Work instruction:
Using the records below, give again exactly the lines from the line that contains "For every named target in this 1280×1714" through the line that contains "Все новости (845, 931)", both ends included, and only those.

+++ Provided data

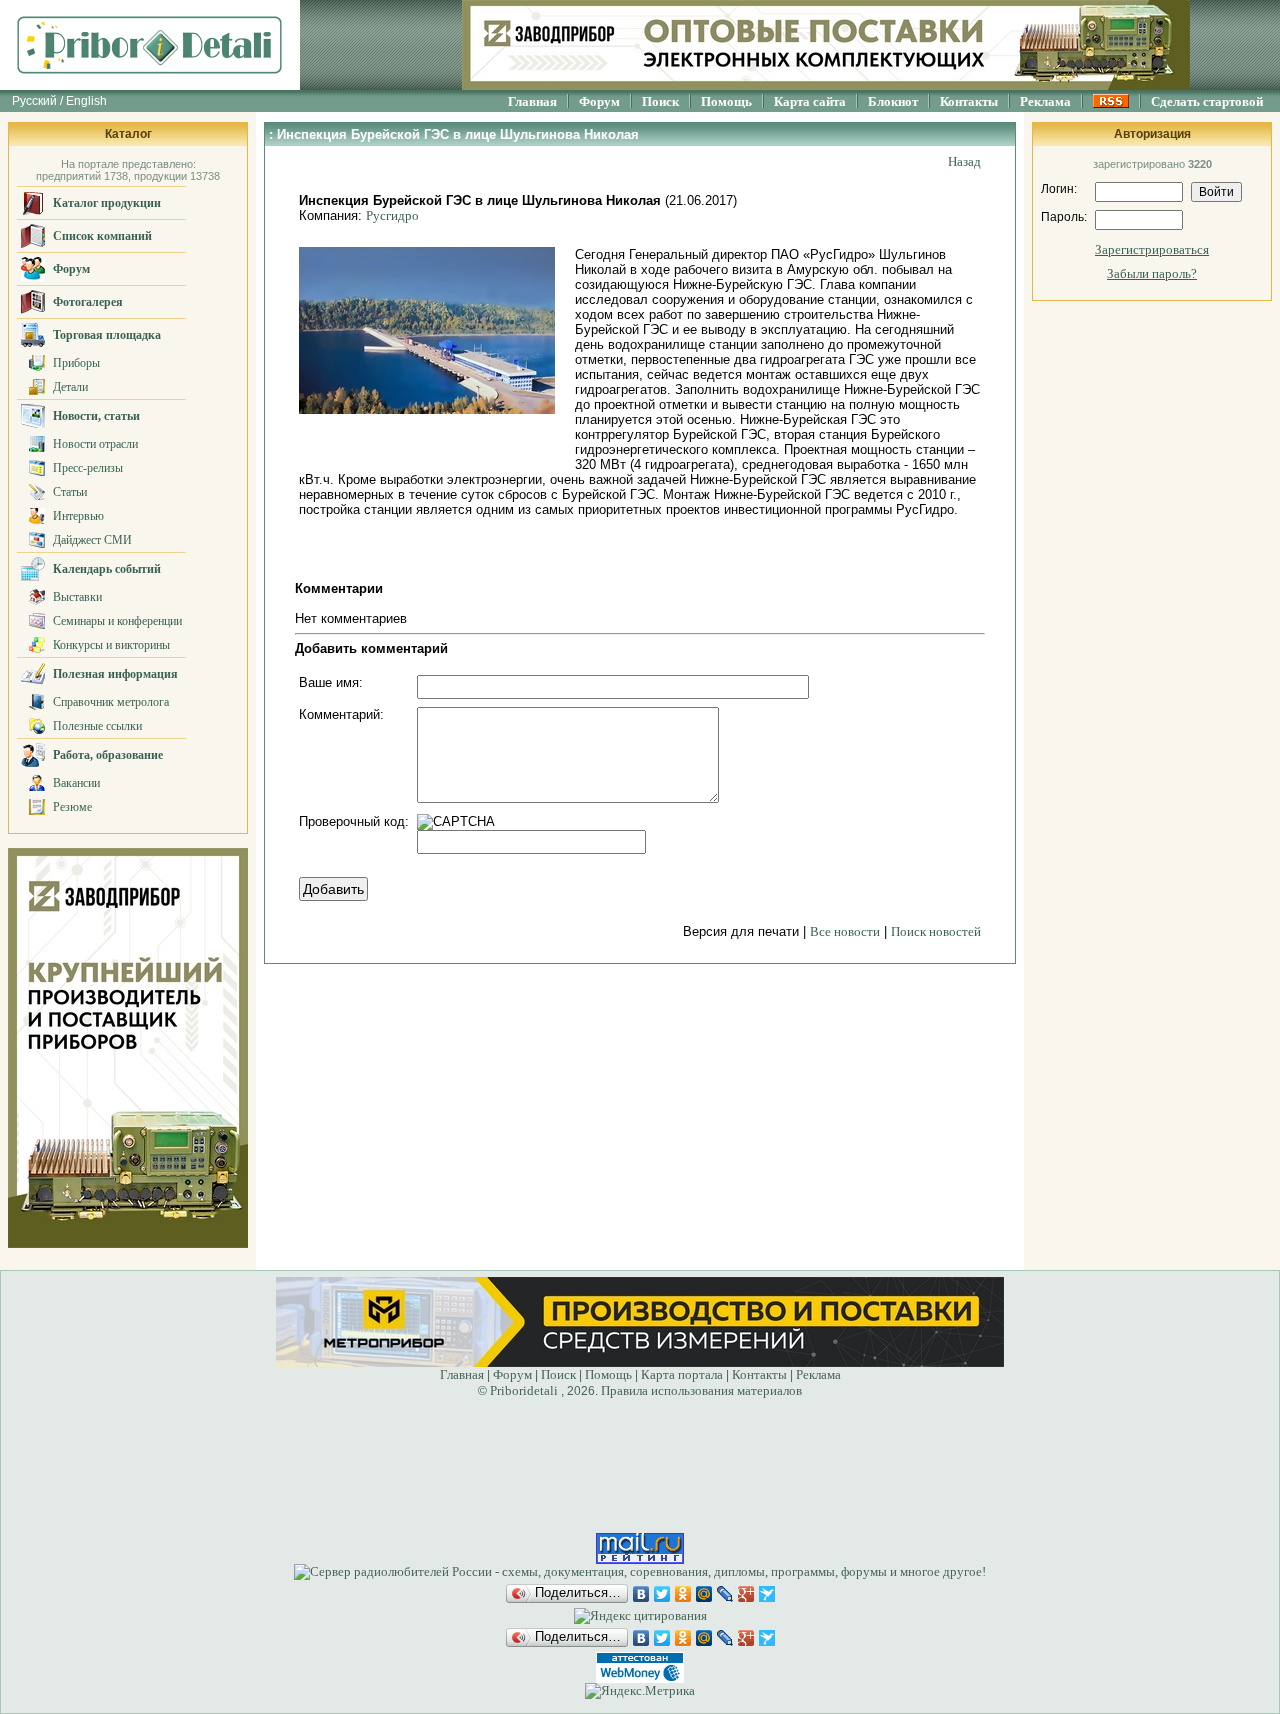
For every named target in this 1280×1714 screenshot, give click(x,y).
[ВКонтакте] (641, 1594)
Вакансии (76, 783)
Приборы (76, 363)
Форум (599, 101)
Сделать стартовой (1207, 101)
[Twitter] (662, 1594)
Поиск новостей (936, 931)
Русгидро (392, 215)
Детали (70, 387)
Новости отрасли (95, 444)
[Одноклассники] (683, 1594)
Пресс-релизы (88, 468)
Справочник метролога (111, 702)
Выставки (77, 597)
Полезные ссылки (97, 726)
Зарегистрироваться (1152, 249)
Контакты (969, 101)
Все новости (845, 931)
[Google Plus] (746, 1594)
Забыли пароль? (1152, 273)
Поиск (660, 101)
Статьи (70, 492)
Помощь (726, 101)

++++++
+++ Provided data

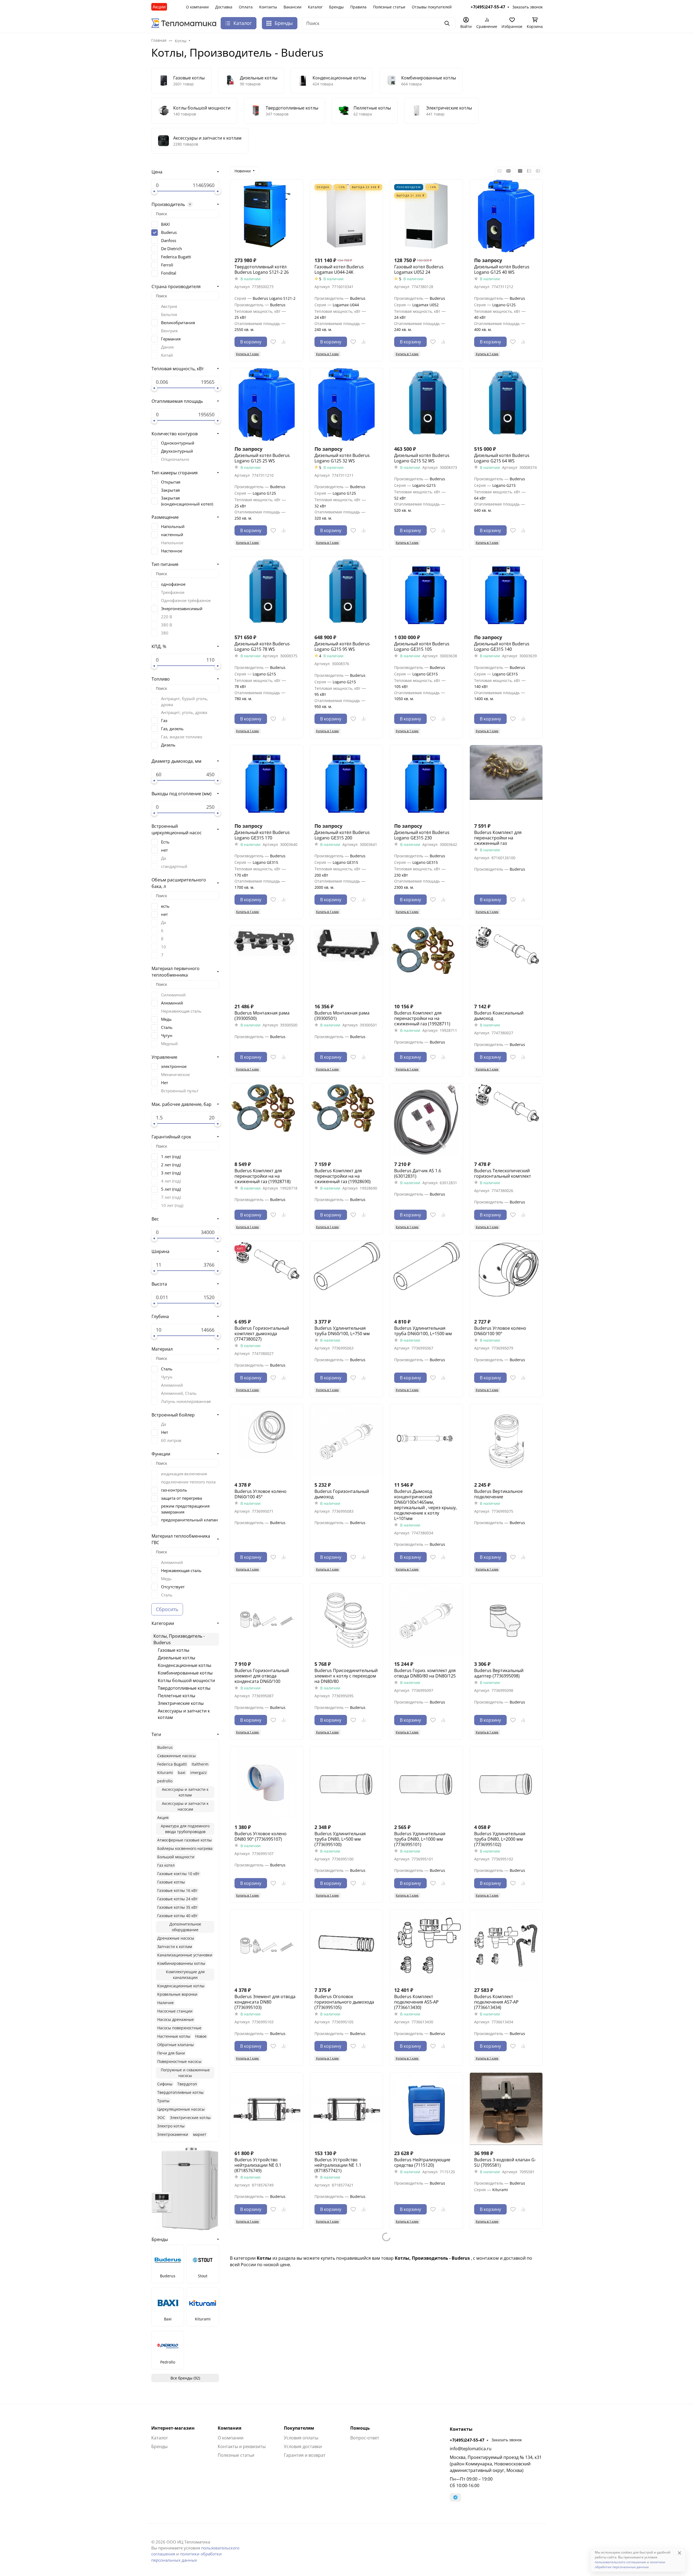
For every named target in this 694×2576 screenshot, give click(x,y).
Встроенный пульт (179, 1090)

++++++
+++ Provided data

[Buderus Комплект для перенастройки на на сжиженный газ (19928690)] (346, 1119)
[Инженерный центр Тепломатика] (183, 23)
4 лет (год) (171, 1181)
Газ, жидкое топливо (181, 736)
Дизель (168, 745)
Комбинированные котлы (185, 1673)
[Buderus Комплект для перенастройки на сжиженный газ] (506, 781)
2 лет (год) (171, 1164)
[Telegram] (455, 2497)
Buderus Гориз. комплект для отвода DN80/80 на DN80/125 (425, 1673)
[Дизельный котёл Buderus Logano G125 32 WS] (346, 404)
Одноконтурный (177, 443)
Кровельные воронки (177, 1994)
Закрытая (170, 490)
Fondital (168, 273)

++++++

Exercise response:
For every named target in this 1280×1714 screenshot, give click(x,y).
[ВКонтакте] (641, 1594)
Вакансии (76, 783)
Приборы (76, 363)
Форум (599, 101)
Сделать стартовой (1207, 101)
[Twitter] (662, 1594)
Поиск новостей (936, 931)
Русгидро (392, 215)
Детали (70, 387)
Новости отрасли (95, 444)
[Одноклассники] (683, 1594)
Пресс-релизы (88, 468)
Справочник метролога (111, 702)
Выставки (77, 597)
Полезные ссылки (97, 726)
Зарегистрироваться (1152, 249)
Контакты (969, 101)
Все новости (845, 931)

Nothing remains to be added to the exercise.